Zunächst einmal: Lohnnebenkosten sind nicht nur „unnütze Kosten“, sondern Beiträge für die soziale Sicherung – individuell und des Gesamtsystems als Eckpfeiler von Wohlstand und Lebensqualität.
Gut, aber trotzdem stimmt es, dass Sozialbeiträge die weniger gut betuchten besonders belasten.
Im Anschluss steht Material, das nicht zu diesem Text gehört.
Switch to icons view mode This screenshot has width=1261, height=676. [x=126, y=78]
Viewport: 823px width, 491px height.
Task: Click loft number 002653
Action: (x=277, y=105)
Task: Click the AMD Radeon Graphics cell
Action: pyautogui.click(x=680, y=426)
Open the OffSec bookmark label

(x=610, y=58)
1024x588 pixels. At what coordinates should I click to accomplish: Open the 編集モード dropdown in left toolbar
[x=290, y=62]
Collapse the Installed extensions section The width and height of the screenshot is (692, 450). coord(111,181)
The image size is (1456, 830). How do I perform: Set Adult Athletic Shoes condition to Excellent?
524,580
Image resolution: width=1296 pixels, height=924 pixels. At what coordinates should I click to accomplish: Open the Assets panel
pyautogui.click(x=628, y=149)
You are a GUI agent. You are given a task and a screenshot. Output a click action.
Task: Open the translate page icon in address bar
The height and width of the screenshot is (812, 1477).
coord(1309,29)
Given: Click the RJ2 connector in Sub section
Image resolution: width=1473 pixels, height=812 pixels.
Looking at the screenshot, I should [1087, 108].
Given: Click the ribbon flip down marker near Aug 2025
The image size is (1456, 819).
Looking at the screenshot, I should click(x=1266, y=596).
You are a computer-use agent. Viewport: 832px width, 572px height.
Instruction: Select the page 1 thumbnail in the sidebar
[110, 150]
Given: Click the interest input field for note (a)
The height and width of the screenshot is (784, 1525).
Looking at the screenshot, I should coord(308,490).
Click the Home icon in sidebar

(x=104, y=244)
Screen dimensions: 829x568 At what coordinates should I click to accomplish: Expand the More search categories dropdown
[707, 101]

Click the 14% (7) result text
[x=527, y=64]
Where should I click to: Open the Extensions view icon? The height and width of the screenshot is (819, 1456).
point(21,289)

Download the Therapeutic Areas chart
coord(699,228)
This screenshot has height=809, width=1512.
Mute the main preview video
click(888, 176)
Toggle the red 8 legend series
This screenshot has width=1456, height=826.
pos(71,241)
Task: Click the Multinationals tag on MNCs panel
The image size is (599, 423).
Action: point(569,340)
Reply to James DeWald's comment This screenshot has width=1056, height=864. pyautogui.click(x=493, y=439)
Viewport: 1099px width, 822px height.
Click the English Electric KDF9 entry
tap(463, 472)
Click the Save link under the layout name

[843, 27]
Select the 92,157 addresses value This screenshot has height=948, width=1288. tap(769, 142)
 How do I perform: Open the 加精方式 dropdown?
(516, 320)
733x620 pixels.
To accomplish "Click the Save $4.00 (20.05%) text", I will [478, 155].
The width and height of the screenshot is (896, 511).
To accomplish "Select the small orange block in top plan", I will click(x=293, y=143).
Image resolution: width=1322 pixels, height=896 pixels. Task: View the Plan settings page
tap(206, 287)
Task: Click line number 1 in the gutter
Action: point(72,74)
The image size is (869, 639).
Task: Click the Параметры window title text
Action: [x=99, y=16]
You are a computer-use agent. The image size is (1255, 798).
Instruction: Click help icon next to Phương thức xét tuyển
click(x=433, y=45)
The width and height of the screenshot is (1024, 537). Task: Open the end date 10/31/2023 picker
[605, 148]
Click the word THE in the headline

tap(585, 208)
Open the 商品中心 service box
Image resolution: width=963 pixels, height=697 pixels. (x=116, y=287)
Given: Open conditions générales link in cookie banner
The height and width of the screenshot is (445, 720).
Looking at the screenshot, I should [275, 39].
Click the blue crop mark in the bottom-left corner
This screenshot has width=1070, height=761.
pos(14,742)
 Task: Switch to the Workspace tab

Ja, das stimmt. Daher ist es wichtig, die Frage zu stellen, wer sich eigentlich in welcher Höhe an der Finanzierung des Sozialstaats beteiligt. Je nach politischer Einstellung wird das unterschiedlich beantwortet: In der wirtschaftsliberalen Sicht von Herrn Linnemann sollen die Lohnnebenkosten sinken. Finanziert werden soll das über Einschnitte in den Sozialstaat.
Und wie sehen des Menschen, die den Sozialstaat inklusiver denken?
Hier fallen die Antworten anders aus. Danach zahlen nicht nur sozialversicherungspflichtig Beschäftigte, sondern alle Erwerbstätigen in die Sozialsysteme ein. Inklusiv heißt dann, dass sich alle an der Finanzierung eines ausgebauten Sozialstaats beteiligen und entsprechend auch die gleichen Leistungen in Anspruch nehmen können.
Stimmt es, dass die Beitragsbemessungsgrenze hohe Einkommen besonders begünstigt?
Tatsächlich ist es so, dass hohe Einkommen – insbesondere gutverdienende Ehepaare mit nur einem erwerbstätigen Partner in der gesetzlichen Krankenkasse und der sozialen Pflegeversicherung – besonders begünstigt sind.
Hier ein Beispiel: Bei sozialversicherungspflichtig Beschäftigten mit einem Einkommen von beispielsweise 8.000 Euro werden die Kranken- und Pflegeversicherungsbeiträge nur auf ein Einkommen von 5.812,50 Euro (Beitragsbemessungsgrenze im Jahr 2026) bezogen. Deshalb zahlen sie relativ geringere Beiträge (5,3 Prozent des Bruttoeinkommens für die gesetzliche Krankenversicherung) als Beschäftigte mit einem Einkommen unterhalb der Beitragsbemessungsgrenze (bei 5.000 Euro Bruttoeinkommen macht der Krankenversicherungsbeitrag 7,3 Prozent aus).
Begünstigungen entstehen auch je nach Familienkonstellation: Von der beitragsfreien Mitversicherung profitieren vor allem diejenigen, bei denen nicht (versicherungspflichtig) erwerbstätige Ehepartner und Kinder mit dieser Beitragszahlung abgedeckt sind.
Was könnte man denn tun, um diese Schieflage anzugehen?
Da wäre erstens eine deutliche Anhebung der Beitragsbemessungsgrenze – mindestens auf das Niveau der Rentenversicherung von 8.450 Euro. Auch eine Streichung der Beitragsbemessungsgrenze wäre denkbar. Sie würde dafür sorgen, dass Pflege und Gesundheit nach dem Prinzip der Leistungsfähigkeit finanziert wird. Im gegenwärtigen System würden diejenigen mit hohen Einkommen dann vermutlich in die private Krankenversicherung ausweichen. Im Konzept der Bürgerversicherung gibt es deshalb nur noch eine gesetzliche Krankenversicherung.
Die Einnahmebasis würde natürlich auch gestärkt werden, wenn nicht nur Beiträge aus Erwerbsarbeit, sondern auch aus anderen Einkommensquellen wie Kapital zur Finanzierung der sozialen Sicherungssysteme herangezogen werden würden.